Providers are more likely to be compassionate toward patients with whom they can identify; I would have enormous compassion for a 43-year-old female with new-onset ovarian cancer but would have less compassion for a 43-year-old male with new-onset alcohol withdrawal seizures.
The second part of the definition brings up the need to acknowledge suffering, in whatever form it takes. When we think of suffering, we often connect the idea with physical pain. But there are innumerable forms of nonphysical human suffering, including psychological and social trauma; this includes the anxiety that arises from known and unknown diagnoses and treatments and the emotional exhaustion resulting from such diagnoses and treatments. We need to be able to acknowledge all forms of suffering, not just physical suffering.

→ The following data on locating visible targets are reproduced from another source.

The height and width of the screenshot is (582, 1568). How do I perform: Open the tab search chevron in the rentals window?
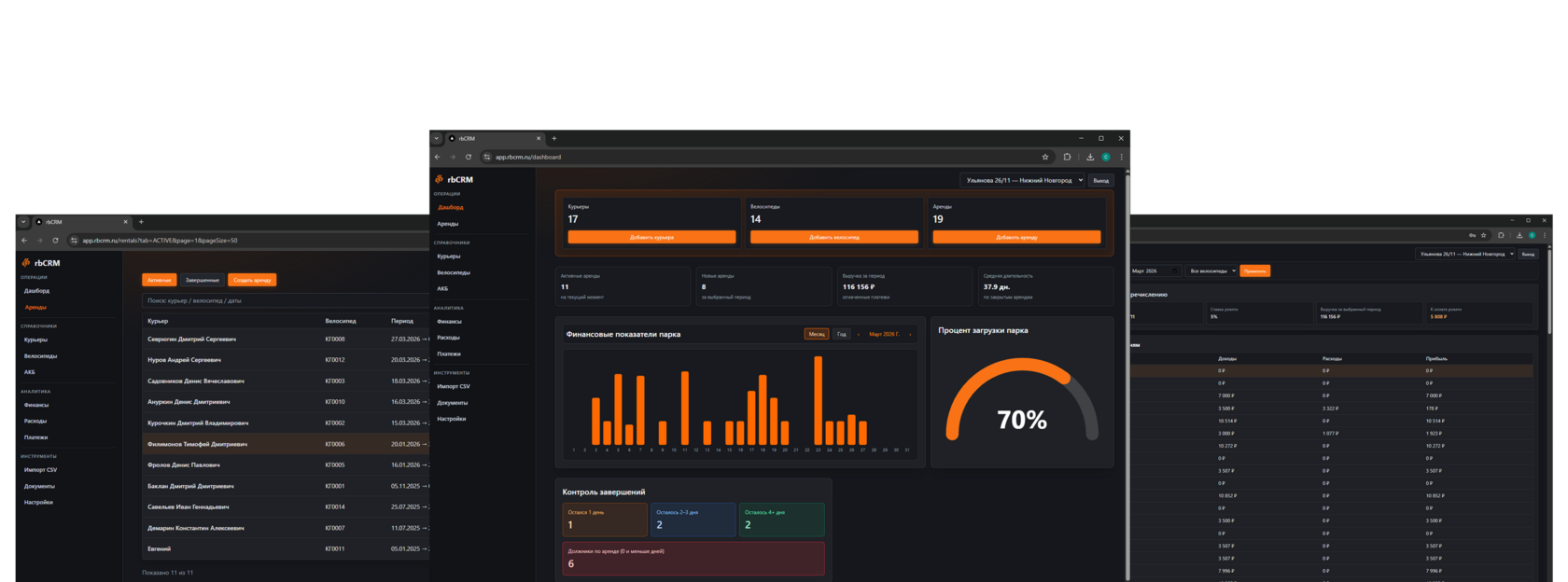pyautogui.click(x=23, y=222)
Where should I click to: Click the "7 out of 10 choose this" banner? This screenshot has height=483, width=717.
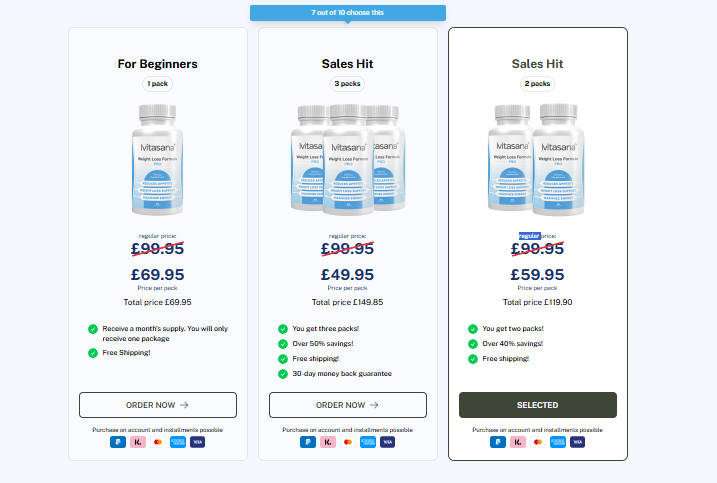coord(347,12)

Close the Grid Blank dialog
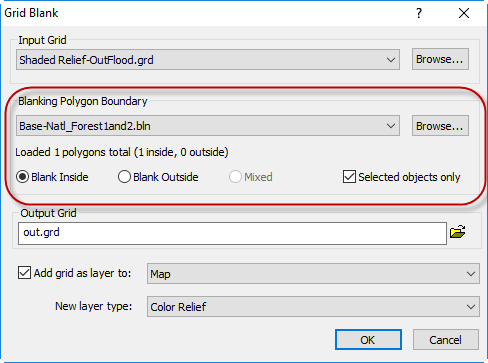click(464, 13)
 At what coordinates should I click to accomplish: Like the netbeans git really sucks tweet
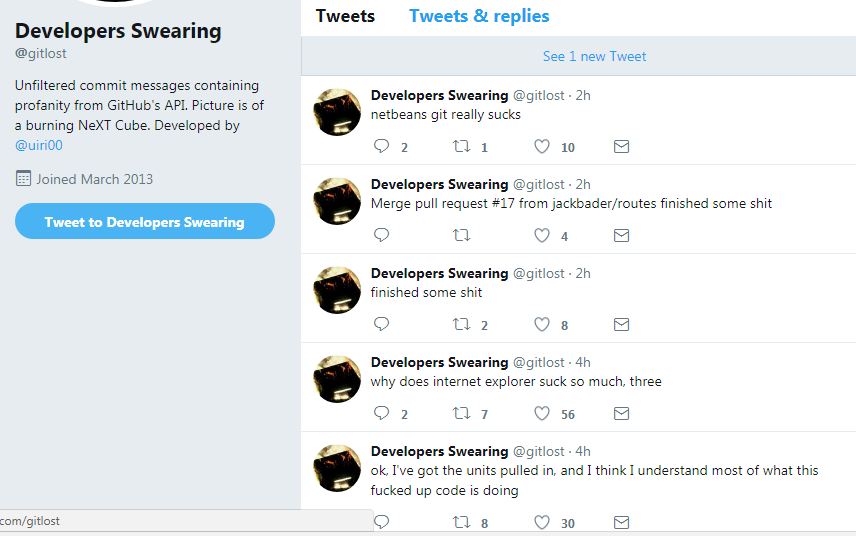pyautogui.click(x=542, y=147)
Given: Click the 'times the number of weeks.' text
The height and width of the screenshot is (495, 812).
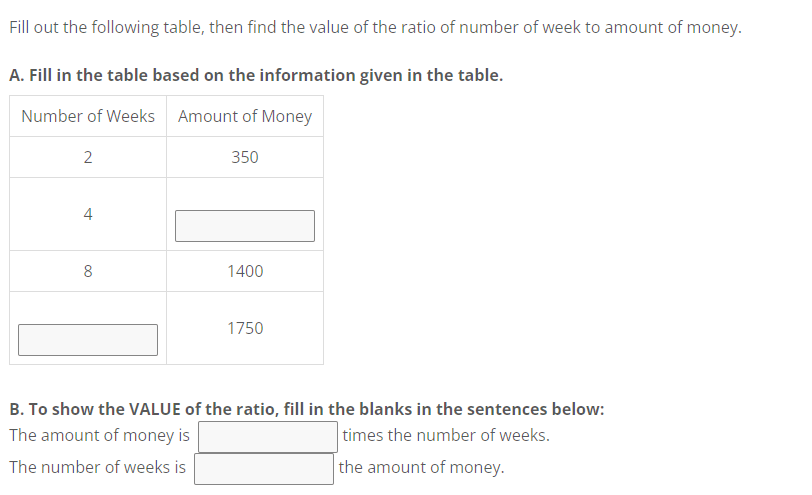Looking at the screenshot, I should (445, 435).
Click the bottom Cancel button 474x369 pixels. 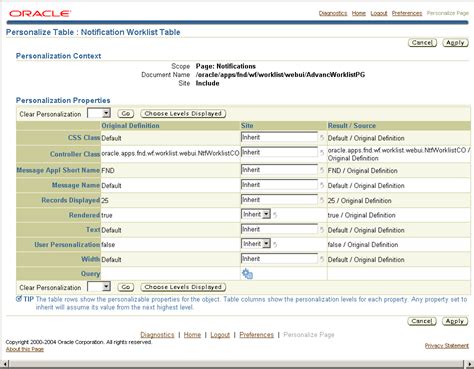(x=422, y=321)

The last part of the definition shows that after we have allowed ourselves to “feel” the emotion of others and to acknowledge all walks of suffering, we then need to be motivated to help. For a hospitalist, this would mean “going the extra mile” for patients, such as continuously checking and rechecking on how treatments are (or are not) working, keeping the patient and family informed (in their terms) about what is happening, or ensuring that transitions of care (to other services or in/out of the hospital) are done with keen attention to reduce the risk of “voltage drops” in information.
Two videos help illustrate the nature of compassion (see the video sidebar for URLs). Both depict young women who have been called upon to sing the national anthem before a large crowd at an athletic gathering. Both women are clearly excellent singers, and both have a similar outcome in mind: to sing the national anthem in a manner pleasing to everyone in the crowd. In both cases, they forgot the words of the song.